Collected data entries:

----------------------------------------

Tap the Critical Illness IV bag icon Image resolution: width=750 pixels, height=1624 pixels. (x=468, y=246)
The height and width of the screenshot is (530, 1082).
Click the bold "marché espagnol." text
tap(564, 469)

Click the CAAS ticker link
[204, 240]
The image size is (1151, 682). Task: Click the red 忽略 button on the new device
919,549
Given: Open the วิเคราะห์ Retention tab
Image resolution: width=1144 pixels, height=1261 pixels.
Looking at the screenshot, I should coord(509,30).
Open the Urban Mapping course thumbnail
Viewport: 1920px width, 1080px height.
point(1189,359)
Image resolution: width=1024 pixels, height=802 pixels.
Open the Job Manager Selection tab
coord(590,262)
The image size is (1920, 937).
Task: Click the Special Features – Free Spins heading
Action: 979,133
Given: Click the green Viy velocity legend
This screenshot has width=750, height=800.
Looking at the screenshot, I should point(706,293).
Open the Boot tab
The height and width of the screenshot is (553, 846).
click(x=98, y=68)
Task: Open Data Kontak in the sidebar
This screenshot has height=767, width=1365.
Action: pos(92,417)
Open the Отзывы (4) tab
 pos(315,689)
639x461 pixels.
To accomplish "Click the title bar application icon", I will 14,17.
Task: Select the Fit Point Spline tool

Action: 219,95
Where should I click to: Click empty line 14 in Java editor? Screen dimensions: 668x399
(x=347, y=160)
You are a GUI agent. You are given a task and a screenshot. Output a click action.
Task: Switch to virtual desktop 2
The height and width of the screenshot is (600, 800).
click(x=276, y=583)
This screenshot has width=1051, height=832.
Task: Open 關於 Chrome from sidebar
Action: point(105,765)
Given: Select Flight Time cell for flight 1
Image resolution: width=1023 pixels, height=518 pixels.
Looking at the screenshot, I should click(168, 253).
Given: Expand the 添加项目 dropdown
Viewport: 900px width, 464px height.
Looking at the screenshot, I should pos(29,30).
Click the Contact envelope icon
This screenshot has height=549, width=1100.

----------------------------------------

What you should do
Write the entries out a second time. Match them exactly.

Finished exercise
Tap the Critical Illness IV bag icon Image resolution: width=750 pixels, height=1624 pixels. (x=468, y=246)
The height and width of the screenshot is (530, 1082).
Click the bold "marché espagnol." text
tap(564, 469)

Click the CAAS ticker link
[204, 240]
The image size is (1151, 682). Task: Click the red 忽略 button on the new device
919,549
Given: Open the วิเคราะห์ Retention tab
Image resolution: width=1144 pixels, height=1261 pixels.
Looking at the screenshot, I should coord(509,30).
Open the Urban Mapping course thumbnail
Viewport: 1920px width, 1080px height.
point(1189,359)
Image resolution: width=1024 pixels, height=802 pixels.
Open the Job Manager Selection tab
coord(590,262)
The image size is (1920, 937).
Task: Click the Special Features – Free Spins heading
Action: 979,133
Given: Click the green Viy velocity legend
This screenshot has width=750, height=800.
Looking at the screenshot, I should point(706,293).
Open the Boot tab
The height and width of the screenshot is (553, 846).
click(x=98, y=68)
Task: Open Data Kontak in the sidebar
This screenshot has height=767, width=1365.
Action: pos(92,417)
Open the Отзывы (4) tab
 pos(315,689)
639x461 pixels.
To accomplish "Click the title bar application icon", I will 14,17.
Task: Select the Fit Point Spline tool

Action: 219,95
Where should I click to: Click empty line 14 in Java editor? Screen dimensions: 668x399
(x=347, y=160)
You are a GUI agent. You are given a task and a screenshot. Output a click action.
Task: Switch to virtual desktop 2
The height and width of the screenshot is (600, 800).
click(x=276, y=583)
This screenshot has width=1051, height=832.
Task: Open 關於 Chrome from sidebar
Action: point(105,765)
Given: Select Flight Time cell for flight 1
Image resolution: width=1023 pixels, height=518 pixels.
Looking at the screenshot, I should click(168, 253).
Given: Expand the 添加项目 dropdown
Viewport: 900px width, 464px height.
Looking at the screenshot, I should pos(29,30).
Click the Contact envelope icon
This screenshot has height=549, width=1100.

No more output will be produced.